Stu Miniman & Robert Shaw, Red Hat

At KubeCon + CloudNativeCon North America in Atlanta, theCUBE’s Rob Strechay sits down with Red Hat’s Stu Miniman, senior director of market insights, and Robert Shaw, director of engineering, for a ground-level look at how Kubernetes is becoming the production backbone for AI. Shaw explains why most large language model (LLM) deployments are landing on Kubernetes and unpacks the latest on vLLM and LLMD – two projects hardening inference at both node and cluster scale. He details how vLLM maps the fast-moving open-weight model ecosystem (e.g., Llama series and new entrants like DeepSeek) to diverse accelerators from NVIDIA, AMD, Google TPU, Intel and AWS, while LLMD targets cluster-level optimizations such as load balancing heterogeneous workloads and specializing pre-fill vs. decode phases to boost tokens-per-node.
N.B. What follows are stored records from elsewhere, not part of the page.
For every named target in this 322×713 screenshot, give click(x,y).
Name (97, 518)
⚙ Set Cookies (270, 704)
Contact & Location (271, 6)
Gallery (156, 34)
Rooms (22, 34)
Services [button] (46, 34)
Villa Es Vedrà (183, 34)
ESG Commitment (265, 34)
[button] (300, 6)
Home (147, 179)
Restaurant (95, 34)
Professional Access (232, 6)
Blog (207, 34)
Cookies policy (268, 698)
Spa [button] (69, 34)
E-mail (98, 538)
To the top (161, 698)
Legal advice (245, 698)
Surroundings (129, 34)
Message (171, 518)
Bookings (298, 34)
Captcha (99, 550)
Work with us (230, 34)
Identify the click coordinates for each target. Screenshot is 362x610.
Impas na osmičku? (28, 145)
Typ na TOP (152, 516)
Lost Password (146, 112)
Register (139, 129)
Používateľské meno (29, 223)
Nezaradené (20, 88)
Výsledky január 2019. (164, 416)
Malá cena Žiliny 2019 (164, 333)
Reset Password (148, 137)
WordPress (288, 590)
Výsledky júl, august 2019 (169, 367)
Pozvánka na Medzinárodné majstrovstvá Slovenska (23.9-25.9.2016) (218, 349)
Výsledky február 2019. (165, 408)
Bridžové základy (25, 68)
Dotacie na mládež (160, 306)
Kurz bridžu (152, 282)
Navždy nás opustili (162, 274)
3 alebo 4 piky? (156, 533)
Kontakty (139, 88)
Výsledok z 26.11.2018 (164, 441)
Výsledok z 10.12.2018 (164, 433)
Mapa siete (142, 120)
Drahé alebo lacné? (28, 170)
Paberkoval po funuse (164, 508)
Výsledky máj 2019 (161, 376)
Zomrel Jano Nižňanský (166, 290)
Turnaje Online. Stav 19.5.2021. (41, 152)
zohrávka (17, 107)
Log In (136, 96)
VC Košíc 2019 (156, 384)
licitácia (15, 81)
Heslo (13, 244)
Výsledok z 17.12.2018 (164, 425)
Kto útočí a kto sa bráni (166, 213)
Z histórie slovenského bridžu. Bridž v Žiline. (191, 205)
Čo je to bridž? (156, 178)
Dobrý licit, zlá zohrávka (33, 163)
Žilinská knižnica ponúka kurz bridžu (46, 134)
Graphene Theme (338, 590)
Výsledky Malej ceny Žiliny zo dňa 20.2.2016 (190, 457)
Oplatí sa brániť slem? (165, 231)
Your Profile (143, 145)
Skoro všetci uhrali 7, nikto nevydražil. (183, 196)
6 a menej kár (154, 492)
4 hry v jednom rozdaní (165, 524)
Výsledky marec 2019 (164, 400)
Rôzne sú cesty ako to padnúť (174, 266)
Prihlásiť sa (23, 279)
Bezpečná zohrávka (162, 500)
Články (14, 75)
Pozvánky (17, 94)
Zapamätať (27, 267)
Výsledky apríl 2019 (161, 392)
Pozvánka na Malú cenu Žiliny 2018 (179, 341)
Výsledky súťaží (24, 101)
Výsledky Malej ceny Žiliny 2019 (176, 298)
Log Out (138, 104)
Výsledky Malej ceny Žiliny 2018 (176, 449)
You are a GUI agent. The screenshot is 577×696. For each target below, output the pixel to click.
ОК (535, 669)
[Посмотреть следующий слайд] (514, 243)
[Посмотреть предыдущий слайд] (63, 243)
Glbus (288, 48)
Miniman connects these innovations to what Red Hat is showcasing at the event: trust and security in the AI era (with projects like SPIFFE/SPIRE and KServe), plus hands-on learning at OpenShift Commons. He highlights community stories from industries such as financial services and public sector (with names like Ford, Morgan Stanley and Northrop Grumman) and underscores how platform engineering, observability and hybrid/edge architectures are evolving to meet demanding AI inference patterns. The conversation also touches on cost and performance economics, why hybrid remains foundational for AI training and inferencing, and how Kubernetes, GitOps and CNCF projects are coalescing to scale real-world AI use cases beyond simple chatbots into agentic applications.